WHAT THIS TASK INVOLVES: In the listing below, take the lines from the one containing "Where should I click to: Click the Stored" through the one containing "point(27,249)", inclusive. Change "key symbol" to "lock icon" and write out only those lines, leaving everything else unchanged.

RECORDS FOR THE EXERCISE:
%%

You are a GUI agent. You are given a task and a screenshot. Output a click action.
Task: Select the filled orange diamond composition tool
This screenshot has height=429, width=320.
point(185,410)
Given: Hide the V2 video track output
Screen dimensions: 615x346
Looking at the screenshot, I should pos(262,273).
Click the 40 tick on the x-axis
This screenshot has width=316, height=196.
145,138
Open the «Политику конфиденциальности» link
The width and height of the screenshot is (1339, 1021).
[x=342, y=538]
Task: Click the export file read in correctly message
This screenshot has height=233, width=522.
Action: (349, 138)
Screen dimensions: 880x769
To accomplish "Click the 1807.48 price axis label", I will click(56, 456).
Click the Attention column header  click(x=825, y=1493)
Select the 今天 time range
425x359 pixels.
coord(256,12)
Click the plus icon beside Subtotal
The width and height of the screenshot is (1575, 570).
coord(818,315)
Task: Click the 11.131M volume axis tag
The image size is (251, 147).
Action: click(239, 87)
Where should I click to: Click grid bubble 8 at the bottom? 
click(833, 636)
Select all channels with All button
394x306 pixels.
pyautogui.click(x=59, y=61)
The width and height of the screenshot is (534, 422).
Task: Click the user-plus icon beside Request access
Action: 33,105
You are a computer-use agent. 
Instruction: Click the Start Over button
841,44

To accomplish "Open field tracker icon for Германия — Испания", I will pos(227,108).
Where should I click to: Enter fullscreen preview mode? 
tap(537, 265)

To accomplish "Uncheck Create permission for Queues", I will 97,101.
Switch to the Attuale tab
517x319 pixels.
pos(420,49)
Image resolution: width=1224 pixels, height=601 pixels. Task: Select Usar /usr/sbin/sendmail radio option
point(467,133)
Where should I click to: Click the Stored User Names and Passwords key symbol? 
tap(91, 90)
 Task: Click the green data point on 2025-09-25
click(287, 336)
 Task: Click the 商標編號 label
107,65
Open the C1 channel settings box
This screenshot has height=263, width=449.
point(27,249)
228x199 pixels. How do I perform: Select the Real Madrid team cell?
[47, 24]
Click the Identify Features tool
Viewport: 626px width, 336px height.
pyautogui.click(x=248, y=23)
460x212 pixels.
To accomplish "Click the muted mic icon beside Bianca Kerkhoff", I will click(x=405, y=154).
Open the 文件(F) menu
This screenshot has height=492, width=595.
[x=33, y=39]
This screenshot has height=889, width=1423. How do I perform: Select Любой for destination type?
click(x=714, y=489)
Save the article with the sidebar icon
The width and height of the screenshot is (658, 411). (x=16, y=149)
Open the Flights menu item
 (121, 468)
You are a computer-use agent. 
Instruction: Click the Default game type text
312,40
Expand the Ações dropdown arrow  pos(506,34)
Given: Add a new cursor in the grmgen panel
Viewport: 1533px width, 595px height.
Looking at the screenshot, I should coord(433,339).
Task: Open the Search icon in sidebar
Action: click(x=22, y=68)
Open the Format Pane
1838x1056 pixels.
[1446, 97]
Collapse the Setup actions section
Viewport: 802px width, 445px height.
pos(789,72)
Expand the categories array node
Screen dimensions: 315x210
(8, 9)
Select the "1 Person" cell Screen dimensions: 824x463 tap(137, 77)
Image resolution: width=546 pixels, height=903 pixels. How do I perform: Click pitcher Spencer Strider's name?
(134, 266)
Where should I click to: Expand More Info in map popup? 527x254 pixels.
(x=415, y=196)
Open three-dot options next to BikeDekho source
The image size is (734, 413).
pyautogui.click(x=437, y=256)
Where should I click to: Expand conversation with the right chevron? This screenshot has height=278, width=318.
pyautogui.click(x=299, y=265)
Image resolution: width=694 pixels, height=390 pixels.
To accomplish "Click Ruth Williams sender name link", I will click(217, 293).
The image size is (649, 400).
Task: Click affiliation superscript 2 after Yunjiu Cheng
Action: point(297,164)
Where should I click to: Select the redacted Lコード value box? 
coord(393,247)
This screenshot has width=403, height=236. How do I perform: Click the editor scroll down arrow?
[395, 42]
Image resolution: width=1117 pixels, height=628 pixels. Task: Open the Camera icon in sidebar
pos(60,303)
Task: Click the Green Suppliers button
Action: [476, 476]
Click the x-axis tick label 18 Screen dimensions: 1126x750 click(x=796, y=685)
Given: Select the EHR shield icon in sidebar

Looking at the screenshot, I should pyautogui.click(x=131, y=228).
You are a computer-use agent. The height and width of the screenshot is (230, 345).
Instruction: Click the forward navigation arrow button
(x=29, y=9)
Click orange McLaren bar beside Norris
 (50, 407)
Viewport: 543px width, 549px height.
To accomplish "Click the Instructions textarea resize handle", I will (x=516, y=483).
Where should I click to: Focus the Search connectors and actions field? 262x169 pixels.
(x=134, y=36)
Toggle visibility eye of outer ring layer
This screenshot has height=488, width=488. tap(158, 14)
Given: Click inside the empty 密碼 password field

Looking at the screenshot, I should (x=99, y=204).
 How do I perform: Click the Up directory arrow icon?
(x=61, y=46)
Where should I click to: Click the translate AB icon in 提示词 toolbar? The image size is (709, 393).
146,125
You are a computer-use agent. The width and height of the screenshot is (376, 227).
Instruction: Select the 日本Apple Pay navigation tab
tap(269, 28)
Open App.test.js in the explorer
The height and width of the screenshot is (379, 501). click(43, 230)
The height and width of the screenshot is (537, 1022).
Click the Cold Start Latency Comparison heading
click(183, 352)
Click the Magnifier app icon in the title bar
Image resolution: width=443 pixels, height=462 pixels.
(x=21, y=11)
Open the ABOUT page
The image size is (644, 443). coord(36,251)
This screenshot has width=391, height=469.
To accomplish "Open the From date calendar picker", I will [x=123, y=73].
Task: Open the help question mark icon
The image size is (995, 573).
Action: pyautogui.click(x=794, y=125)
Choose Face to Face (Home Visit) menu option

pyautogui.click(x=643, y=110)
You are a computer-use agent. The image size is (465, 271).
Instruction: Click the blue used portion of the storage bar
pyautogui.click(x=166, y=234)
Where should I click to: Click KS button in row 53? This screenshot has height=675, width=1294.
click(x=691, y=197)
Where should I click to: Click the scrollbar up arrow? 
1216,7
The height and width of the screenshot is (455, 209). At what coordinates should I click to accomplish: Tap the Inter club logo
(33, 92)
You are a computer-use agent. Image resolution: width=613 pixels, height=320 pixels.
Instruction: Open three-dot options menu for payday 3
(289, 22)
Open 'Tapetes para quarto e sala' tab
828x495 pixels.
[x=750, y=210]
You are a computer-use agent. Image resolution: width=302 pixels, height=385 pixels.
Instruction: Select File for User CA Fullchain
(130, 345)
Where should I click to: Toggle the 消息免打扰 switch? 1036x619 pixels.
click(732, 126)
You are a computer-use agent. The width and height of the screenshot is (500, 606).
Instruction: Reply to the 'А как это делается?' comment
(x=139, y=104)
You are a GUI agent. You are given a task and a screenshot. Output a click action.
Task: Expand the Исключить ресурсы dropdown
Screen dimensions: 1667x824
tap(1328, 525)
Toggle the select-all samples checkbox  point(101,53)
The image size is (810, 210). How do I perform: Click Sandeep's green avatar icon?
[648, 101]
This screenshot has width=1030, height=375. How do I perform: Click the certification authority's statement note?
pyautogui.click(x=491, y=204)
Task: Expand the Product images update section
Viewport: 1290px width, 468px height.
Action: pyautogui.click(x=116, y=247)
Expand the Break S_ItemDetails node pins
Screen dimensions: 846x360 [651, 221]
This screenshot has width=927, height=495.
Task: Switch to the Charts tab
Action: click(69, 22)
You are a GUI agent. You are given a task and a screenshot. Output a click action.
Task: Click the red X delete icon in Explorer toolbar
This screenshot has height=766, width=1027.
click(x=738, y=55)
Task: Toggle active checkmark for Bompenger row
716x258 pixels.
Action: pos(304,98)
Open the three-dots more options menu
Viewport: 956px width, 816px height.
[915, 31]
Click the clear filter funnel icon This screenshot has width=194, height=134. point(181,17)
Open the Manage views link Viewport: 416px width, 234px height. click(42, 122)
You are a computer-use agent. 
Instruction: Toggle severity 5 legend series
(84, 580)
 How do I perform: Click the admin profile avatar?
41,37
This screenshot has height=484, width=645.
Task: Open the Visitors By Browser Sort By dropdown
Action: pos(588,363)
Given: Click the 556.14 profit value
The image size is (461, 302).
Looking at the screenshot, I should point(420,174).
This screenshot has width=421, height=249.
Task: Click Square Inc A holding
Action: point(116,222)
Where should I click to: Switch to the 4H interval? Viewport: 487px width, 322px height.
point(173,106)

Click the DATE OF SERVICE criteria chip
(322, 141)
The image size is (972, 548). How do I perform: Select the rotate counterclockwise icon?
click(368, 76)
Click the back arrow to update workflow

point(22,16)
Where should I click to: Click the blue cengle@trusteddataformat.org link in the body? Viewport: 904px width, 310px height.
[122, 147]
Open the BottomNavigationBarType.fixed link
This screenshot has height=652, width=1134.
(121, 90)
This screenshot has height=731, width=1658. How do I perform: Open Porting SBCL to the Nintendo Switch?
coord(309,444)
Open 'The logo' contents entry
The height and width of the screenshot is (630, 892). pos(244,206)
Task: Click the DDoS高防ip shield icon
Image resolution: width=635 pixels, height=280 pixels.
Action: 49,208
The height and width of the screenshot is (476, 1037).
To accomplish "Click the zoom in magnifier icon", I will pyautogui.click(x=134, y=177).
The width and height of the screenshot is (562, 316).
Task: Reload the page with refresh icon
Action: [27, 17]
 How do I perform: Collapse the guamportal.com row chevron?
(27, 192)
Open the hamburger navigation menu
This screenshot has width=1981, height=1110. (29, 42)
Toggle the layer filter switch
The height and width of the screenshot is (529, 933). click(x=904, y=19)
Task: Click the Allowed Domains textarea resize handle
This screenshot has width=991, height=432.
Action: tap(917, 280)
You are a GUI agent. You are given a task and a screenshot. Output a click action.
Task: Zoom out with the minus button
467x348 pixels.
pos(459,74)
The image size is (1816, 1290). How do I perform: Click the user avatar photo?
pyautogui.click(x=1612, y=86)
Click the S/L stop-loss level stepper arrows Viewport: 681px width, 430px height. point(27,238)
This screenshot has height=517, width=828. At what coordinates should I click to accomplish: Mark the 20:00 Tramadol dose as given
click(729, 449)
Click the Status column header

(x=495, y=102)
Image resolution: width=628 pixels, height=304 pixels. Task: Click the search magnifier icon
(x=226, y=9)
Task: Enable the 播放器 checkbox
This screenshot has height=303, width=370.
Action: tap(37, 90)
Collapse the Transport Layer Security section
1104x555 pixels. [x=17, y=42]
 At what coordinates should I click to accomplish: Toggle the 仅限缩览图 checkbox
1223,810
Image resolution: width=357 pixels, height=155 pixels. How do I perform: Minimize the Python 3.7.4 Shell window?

%%

OUTPUT OF THE TASK:
Where should I click to: Click the Stored User Names and Passwords lock icon? 
tap(91, 90)
 Task: Click the green data point on 2025-09-25
click(287, 336)
 Task: Click the 商標編號 label
107,65
Open the C1 channel settings box
This screenshot has height=263, width=449.
point(27,249)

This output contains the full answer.